## WHAT THIS TASK INVOLVES
Recast the material, from its first line through the line containing "scroll-up-button is located", as a Markdown table with the columns Row and Line. Give each line its own numbered row and leave out blank lines.

## DATA SHOWN
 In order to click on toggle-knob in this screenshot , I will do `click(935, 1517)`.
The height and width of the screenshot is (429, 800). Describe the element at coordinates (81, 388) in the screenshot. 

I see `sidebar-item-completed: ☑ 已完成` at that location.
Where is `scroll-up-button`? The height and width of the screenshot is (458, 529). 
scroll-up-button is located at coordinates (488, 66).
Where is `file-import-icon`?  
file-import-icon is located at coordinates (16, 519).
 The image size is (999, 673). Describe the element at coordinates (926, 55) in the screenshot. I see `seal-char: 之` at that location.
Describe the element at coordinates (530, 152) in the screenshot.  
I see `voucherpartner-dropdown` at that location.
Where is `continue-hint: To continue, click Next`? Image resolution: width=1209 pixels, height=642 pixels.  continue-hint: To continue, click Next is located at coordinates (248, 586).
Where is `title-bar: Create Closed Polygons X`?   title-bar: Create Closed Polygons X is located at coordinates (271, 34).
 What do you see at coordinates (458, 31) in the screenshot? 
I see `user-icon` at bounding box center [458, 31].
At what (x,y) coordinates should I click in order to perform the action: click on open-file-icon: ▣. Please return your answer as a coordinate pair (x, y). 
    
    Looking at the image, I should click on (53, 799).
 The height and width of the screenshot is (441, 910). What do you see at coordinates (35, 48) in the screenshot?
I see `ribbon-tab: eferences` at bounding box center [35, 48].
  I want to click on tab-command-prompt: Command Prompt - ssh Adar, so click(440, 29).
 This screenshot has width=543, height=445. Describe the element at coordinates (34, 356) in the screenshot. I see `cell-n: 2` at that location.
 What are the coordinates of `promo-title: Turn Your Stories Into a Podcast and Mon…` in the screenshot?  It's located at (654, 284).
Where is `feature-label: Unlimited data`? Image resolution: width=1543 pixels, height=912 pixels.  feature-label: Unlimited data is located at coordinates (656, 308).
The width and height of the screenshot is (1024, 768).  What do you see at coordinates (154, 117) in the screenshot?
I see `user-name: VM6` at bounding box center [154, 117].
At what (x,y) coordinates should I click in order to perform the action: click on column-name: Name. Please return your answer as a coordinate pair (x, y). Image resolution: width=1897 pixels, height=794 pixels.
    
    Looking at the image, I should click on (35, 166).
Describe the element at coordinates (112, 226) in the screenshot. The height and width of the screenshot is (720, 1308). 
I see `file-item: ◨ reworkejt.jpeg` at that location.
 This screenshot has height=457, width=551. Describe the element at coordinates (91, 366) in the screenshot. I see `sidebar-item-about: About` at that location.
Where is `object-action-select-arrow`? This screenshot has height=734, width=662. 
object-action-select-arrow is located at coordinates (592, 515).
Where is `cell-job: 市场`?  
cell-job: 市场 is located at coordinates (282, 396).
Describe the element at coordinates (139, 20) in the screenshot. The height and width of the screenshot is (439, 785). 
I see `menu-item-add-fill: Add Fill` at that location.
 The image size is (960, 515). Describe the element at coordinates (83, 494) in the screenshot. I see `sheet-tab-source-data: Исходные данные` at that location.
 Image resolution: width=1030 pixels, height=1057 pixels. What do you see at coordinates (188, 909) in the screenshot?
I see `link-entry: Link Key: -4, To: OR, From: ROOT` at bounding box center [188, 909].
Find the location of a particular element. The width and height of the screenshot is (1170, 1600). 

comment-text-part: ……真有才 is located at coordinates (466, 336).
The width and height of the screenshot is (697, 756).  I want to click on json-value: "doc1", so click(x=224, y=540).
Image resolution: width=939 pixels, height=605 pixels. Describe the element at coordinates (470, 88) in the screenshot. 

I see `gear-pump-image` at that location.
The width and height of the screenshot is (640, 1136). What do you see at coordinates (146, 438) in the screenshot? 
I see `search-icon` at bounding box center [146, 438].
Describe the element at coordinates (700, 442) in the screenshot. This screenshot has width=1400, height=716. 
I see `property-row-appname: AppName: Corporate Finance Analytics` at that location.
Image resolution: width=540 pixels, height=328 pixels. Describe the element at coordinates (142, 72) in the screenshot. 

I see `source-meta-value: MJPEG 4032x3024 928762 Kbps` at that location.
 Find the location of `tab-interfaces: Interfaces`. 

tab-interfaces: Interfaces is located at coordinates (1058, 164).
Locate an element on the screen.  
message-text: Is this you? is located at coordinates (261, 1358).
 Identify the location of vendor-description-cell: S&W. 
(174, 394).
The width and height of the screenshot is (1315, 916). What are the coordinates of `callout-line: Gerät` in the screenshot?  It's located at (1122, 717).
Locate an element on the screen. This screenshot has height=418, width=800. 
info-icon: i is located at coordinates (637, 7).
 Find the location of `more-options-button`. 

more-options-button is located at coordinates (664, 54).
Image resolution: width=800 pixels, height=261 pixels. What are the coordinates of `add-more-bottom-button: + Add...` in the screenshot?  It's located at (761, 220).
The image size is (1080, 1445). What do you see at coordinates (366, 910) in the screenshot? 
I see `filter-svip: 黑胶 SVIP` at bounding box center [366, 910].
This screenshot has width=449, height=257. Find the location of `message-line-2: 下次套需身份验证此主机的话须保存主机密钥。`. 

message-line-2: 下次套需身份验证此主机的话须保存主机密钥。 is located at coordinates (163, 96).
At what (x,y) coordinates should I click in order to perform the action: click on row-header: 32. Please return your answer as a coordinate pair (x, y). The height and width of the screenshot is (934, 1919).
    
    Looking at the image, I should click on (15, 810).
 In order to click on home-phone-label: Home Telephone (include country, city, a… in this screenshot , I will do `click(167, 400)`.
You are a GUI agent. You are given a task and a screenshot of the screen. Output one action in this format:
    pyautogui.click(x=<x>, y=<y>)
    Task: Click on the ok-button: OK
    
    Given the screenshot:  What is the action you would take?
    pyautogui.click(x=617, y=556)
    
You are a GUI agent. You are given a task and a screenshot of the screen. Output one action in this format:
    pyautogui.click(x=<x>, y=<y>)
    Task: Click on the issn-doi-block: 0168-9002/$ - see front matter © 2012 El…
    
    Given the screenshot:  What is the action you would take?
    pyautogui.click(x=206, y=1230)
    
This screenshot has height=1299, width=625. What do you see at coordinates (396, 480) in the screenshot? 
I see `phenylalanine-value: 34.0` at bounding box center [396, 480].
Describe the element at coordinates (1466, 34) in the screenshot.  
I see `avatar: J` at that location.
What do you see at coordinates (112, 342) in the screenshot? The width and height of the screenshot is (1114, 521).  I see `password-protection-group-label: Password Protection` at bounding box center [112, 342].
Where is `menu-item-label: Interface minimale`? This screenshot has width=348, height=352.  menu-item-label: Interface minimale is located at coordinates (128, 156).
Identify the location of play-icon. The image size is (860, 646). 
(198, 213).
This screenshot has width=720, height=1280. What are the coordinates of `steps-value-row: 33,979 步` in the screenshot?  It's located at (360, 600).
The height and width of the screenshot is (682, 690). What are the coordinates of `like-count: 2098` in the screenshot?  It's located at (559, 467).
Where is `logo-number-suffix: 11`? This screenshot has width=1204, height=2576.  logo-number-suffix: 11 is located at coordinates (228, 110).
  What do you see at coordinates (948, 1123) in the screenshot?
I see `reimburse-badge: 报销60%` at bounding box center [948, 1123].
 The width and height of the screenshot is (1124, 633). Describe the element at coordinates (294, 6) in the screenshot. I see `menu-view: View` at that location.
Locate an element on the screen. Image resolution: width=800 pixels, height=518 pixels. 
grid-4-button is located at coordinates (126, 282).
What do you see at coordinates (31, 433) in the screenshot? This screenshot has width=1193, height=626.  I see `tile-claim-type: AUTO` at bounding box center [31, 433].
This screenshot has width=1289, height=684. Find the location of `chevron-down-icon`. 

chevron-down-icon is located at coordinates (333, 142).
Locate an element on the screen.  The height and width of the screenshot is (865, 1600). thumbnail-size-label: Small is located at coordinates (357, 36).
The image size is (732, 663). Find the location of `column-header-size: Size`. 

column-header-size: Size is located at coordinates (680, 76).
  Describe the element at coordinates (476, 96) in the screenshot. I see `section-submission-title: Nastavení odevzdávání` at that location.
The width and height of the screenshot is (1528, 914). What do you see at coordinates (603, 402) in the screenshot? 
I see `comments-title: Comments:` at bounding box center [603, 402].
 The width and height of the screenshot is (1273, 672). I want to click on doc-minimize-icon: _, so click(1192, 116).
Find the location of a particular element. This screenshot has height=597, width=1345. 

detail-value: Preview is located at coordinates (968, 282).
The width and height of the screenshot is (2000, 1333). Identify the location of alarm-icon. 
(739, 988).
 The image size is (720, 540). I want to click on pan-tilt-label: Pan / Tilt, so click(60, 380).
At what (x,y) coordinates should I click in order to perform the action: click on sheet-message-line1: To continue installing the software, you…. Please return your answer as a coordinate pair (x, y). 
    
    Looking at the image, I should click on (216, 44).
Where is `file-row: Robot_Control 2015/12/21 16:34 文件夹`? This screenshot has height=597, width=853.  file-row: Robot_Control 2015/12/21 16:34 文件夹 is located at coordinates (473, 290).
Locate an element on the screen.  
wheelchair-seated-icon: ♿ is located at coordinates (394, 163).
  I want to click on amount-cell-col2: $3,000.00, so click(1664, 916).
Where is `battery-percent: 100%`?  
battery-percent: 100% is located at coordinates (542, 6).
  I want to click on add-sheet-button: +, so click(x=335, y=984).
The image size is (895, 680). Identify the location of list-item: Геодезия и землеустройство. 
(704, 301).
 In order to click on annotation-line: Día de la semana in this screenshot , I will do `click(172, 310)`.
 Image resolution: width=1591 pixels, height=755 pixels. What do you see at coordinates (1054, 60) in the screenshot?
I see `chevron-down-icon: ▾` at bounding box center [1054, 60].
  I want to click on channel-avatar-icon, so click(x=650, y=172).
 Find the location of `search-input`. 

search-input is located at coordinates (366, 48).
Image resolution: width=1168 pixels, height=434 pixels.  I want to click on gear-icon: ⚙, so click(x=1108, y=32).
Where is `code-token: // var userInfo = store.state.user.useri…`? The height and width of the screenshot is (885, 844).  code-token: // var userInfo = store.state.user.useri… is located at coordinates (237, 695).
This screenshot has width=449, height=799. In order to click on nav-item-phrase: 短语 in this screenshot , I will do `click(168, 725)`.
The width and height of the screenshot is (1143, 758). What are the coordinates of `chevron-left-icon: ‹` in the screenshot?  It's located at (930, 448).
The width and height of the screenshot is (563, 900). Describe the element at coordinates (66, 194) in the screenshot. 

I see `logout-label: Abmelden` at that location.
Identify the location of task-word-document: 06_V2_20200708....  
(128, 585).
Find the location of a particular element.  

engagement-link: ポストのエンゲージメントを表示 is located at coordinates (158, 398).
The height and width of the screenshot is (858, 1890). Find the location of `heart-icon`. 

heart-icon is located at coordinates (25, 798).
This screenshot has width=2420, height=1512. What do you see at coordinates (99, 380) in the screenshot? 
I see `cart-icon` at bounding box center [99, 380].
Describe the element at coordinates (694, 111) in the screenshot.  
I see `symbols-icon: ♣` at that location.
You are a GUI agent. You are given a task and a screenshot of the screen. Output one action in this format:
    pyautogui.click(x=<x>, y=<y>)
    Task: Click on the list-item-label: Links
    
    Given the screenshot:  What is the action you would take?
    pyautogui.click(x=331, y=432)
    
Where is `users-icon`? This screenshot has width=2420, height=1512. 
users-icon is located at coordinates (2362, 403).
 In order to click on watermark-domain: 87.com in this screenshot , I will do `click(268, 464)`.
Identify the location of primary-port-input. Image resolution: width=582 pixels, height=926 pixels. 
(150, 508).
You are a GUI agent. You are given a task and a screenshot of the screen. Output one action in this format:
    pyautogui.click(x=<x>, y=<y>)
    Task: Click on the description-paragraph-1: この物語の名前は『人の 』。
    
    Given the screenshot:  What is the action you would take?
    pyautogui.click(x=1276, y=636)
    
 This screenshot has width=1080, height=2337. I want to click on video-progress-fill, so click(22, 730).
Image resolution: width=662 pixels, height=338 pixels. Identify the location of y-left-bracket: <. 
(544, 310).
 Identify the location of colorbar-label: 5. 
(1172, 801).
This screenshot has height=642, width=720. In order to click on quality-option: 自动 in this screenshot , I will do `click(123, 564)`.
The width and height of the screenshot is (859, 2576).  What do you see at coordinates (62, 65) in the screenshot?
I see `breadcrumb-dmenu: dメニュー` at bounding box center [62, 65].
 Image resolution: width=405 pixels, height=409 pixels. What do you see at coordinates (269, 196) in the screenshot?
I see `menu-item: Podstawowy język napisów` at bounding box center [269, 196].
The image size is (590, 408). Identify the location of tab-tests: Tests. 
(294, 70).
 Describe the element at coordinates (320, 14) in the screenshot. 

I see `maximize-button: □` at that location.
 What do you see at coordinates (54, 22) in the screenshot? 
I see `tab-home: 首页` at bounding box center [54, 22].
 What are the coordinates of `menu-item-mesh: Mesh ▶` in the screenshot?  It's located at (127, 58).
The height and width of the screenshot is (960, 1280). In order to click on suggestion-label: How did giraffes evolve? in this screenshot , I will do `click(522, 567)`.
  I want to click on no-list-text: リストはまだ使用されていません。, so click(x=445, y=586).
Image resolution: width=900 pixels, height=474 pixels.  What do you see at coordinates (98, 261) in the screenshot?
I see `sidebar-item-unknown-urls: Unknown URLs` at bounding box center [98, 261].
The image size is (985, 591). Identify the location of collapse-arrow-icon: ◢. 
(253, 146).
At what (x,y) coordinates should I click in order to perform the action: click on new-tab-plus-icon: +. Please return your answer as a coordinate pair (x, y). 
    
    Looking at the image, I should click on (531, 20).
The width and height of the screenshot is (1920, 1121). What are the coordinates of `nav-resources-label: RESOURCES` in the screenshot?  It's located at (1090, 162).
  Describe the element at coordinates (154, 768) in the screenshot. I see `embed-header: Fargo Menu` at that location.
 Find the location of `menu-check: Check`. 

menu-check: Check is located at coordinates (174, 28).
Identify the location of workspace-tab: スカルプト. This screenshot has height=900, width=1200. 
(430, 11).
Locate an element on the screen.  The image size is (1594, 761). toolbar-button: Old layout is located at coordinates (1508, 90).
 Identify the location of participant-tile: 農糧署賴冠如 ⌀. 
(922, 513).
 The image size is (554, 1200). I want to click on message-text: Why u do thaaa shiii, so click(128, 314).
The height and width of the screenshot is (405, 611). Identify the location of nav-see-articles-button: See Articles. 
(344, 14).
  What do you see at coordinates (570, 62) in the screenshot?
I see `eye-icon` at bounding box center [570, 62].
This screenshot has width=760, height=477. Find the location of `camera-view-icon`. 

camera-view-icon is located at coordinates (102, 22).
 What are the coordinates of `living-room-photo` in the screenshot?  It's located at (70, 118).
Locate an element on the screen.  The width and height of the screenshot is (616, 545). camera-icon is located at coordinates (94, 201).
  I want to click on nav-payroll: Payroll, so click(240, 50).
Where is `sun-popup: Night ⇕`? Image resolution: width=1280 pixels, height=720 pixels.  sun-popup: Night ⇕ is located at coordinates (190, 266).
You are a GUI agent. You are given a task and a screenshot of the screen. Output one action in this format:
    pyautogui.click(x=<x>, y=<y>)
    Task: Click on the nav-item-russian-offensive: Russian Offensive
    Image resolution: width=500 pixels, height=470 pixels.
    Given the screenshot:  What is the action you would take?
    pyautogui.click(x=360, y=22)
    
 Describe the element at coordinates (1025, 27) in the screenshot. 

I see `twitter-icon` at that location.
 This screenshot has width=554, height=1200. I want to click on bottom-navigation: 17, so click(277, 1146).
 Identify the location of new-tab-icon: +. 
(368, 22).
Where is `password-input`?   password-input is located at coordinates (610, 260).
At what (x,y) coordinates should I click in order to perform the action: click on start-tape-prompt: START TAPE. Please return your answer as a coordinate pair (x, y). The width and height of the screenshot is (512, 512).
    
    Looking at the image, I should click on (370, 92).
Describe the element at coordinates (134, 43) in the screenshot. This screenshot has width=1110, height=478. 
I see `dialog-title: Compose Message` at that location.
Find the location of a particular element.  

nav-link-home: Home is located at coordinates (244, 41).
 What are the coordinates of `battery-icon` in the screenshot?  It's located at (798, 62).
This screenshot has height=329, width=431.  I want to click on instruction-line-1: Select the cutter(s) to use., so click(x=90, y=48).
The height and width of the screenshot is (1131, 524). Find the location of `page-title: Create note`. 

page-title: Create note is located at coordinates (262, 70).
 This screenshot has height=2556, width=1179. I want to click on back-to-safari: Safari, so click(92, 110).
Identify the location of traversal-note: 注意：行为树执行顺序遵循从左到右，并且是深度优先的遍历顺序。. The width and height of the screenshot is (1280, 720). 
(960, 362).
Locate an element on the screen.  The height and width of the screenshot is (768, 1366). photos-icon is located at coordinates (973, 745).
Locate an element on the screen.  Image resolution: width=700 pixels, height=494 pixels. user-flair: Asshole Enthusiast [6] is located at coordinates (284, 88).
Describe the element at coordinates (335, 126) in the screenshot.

## SOLVED EXERCISE
| Row | Line |
|---|---|
| 1 |  In order to click on toggle-knob in this screenshot , I will do `click(935, 1517)`. |
| 2 | The height and width of the screenshot is (429, 800). Describe the element at coordinates (81, 388) in the screenshot.  |
| 3 | I see `sidebar-item-completed: ☑ 已完成` at that location. |
| 4 | Where is `scroll-up-button`? The height and width of the screenshot is (458, 529).  |
| 5 | scroll-up-button is located at coordinates (488, 66). |